David Horowitz Trying to Suppress Freedom of the Press
In the midst of "Islamo-Fascism Awareness Week," David Horowitz isn't satisfied with trying to silence Muslim Student Associations on campus. Now he's going after student newspapers that dare to print criticism of them.
In a fundraising letter he emailed today, Horowitz wrote: “The University of Wisconsin-Milwaukee student newspaper, while running our full-page ad exposing the link between the radical Muslim Brotherhood and college Muslim student groups, previewed the ad to the Muslim Student Association, allowed them to copy the design of our ad, and let the Muslim Student Association run a full-page ad next to our ad at no cost. Along with not teaching about radical Islam on its campus, it's evident UW-Milwaukee isn't teaching ethics, either.”
Actually, there's absolutely nothing unethical about letting people respond to the content of the newspaper. To the contrary, what the UWM newspaper did was highly ethical: they let Horowitz buy his ad and express his viewpoint, but they let the other side express their point of view about his ridiculous lies. This is a model of how newspapers ought to ethically respond to offensive advertising.

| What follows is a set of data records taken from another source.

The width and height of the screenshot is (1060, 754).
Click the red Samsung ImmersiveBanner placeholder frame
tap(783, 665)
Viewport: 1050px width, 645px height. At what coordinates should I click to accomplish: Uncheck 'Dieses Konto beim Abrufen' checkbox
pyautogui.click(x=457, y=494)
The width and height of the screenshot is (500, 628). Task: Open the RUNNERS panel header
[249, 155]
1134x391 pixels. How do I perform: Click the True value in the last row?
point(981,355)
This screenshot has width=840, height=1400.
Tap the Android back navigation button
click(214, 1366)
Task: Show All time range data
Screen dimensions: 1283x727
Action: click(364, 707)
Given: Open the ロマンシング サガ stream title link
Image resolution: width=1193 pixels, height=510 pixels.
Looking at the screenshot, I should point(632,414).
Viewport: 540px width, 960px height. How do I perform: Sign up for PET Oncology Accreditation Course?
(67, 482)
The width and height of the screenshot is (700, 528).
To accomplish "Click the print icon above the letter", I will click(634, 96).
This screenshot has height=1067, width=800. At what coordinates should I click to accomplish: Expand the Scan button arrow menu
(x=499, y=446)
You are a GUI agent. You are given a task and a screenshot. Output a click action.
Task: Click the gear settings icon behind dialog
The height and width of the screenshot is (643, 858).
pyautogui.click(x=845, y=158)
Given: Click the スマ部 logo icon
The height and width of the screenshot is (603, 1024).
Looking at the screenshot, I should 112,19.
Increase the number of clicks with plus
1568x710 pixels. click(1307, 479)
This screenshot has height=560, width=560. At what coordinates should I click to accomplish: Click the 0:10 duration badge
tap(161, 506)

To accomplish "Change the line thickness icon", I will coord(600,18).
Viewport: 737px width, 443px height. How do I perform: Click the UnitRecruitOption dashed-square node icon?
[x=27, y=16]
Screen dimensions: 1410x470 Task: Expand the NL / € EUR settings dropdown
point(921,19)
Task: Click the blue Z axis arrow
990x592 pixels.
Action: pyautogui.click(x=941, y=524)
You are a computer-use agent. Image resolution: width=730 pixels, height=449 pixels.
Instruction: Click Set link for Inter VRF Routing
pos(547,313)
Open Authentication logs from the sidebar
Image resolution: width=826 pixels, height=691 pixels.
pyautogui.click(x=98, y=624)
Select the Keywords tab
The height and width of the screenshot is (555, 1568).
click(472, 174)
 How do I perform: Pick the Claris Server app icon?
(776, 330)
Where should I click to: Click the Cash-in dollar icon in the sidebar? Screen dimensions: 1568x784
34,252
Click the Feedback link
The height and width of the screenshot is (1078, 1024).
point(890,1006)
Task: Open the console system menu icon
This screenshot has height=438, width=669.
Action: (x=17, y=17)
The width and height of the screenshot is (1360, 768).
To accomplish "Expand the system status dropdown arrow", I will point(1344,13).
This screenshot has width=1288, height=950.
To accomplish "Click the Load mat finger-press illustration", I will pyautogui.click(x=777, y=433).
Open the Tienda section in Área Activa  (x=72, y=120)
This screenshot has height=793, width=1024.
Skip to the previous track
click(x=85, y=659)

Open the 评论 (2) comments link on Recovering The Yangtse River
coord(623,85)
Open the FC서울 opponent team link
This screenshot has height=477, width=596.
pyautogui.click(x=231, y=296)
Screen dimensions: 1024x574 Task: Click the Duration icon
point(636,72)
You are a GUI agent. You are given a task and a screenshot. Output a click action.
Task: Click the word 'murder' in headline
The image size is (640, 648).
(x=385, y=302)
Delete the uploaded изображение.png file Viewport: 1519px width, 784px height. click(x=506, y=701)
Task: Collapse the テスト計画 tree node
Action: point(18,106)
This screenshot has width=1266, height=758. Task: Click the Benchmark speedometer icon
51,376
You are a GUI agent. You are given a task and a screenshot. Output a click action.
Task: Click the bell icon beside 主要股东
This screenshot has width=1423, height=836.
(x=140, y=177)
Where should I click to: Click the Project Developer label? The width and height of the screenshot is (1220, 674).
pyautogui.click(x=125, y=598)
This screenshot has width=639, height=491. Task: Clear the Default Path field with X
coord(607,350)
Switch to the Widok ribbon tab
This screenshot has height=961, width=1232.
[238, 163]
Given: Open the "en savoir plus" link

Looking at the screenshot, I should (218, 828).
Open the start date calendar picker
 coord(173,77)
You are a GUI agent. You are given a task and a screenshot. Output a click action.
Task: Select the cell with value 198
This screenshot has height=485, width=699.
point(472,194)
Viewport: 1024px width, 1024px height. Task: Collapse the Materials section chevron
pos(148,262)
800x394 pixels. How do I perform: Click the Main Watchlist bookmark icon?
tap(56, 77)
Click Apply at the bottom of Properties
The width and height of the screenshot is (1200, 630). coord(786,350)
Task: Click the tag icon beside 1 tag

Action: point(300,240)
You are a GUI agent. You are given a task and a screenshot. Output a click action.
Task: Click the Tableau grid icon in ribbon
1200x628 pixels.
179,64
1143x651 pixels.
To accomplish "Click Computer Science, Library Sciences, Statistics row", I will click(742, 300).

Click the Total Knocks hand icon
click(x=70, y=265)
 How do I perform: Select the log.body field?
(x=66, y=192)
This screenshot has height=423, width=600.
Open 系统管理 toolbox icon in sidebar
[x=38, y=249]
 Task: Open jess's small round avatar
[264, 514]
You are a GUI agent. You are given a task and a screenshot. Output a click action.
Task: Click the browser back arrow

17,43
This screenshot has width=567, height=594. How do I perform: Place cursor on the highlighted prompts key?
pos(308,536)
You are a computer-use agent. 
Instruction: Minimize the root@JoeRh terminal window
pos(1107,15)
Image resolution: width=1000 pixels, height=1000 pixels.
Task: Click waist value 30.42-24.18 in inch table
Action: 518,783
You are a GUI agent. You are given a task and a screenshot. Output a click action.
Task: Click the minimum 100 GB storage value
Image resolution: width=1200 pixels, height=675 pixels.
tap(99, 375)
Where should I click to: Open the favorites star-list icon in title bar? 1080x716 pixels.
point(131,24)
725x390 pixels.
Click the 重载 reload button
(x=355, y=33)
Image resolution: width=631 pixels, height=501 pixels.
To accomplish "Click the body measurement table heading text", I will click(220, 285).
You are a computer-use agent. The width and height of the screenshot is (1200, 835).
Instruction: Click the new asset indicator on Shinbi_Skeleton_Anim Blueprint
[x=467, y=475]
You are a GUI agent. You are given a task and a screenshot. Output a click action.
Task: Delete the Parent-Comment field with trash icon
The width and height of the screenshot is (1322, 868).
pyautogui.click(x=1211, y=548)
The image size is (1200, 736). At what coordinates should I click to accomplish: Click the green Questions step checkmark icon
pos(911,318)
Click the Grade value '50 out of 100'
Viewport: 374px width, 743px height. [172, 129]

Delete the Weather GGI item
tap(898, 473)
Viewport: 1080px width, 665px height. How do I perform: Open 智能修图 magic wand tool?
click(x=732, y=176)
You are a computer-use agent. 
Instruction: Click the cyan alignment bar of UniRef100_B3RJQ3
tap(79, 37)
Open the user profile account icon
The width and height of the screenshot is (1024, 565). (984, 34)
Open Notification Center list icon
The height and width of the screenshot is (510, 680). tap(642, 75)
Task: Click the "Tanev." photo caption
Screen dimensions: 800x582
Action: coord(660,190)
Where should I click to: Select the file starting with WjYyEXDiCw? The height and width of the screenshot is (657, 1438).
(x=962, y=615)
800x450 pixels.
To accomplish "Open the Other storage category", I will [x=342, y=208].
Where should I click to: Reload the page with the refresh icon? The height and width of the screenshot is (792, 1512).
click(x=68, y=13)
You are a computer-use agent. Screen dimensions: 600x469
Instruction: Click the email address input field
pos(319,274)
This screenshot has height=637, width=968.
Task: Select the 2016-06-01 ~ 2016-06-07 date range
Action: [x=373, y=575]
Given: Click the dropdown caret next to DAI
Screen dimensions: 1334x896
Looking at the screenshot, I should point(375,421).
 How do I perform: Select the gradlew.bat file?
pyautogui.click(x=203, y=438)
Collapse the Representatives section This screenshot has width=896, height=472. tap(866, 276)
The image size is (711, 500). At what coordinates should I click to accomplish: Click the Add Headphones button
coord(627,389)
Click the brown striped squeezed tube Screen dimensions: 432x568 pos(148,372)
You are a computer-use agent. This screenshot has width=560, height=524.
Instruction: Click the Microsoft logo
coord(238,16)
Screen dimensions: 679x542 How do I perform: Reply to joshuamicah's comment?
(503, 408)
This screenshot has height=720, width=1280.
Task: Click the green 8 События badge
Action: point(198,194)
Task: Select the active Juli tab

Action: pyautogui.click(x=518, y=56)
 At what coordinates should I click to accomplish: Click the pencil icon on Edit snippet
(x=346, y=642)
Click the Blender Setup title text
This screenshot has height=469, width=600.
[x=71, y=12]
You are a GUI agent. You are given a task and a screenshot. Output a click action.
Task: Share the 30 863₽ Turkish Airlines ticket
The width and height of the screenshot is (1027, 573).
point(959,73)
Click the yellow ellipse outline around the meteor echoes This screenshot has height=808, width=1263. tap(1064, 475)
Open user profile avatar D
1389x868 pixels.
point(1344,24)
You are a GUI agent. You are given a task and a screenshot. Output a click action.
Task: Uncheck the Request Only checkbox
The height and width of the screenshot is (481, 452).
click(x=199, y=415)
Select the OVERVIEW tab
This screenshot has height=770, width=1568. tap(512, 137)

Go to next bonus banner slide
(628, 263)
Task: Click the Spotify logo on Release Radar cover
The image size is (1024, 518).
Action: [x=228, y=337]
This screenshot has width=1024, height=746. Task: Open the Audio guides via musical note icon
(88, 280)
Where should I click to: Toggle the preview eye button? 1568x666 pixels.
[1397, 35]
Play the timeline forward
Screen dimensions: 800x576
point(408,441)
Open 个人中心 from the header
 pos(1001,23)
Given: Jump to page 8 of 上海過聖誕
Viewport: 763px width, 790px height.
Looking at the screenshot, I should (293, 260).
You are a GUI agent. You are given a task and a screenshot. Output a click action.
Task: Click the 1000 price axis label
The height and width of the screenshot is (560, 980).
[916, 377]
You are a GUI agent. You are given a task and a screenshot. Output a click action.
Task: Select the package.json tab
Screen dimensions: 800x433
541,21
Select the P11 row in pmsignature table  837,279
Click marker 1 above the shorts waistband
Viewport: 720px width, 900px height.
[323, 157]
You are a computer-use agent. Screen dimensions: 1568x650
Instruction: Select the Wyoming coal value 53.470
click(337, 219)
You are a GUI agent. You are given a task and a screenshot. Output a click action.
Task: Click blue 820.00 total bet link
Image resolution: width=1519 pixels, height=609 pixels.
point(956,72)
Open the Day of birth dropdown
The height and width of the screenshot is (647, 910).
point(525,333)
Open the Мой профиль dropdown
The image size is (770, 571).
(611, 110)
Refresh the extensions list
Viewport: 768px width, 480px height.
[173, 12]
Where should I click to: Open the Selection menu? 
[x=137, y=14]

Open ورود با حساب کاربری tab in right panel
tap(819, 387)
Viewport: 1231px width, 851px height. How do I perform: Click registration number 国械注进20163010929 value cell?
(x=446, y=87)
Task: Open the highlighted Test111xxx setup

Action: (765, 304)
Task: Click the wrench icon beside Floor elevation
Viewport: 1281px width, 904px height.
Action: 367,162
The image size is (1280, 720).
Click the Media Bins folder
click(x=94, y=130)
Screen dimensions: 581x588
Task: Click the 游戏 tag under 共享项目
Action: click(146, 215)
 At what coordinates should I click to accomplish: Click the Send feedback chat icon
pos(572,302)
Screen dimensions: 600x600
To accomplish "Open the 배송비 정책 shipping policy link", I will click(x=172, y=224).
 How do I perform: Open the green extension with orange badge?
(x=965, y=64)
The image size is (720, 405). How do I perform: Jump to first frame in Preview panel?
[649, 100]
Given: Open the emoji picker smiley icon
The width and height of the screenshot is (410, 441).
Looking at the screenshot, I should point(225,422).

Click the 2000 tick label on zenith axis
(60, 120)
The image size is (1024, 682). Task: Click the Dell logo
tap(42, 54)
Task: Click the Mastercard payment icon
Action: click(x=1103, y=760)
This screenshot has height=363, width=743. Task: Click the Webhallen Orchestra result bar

Horowitz obviously doesn't agree, because he writes: “Rest assured, in the case of UW-M, we are going to take action and get our money returned or have the Muslim Student Association pay for their advertisement.”
This is extremely disturbing. In essence, Horowitz wants to punish the UW Milwaukee newspaper for printing content critical of him. In a free society, newspapers can print whatever they want to. If they want to print criticism of their advertisers, more power to them. And unless Horowitz has a written contract with the newspaper explicitly stating that they will not run any content attacking him, he has no legal justification for refusing to pay his bills.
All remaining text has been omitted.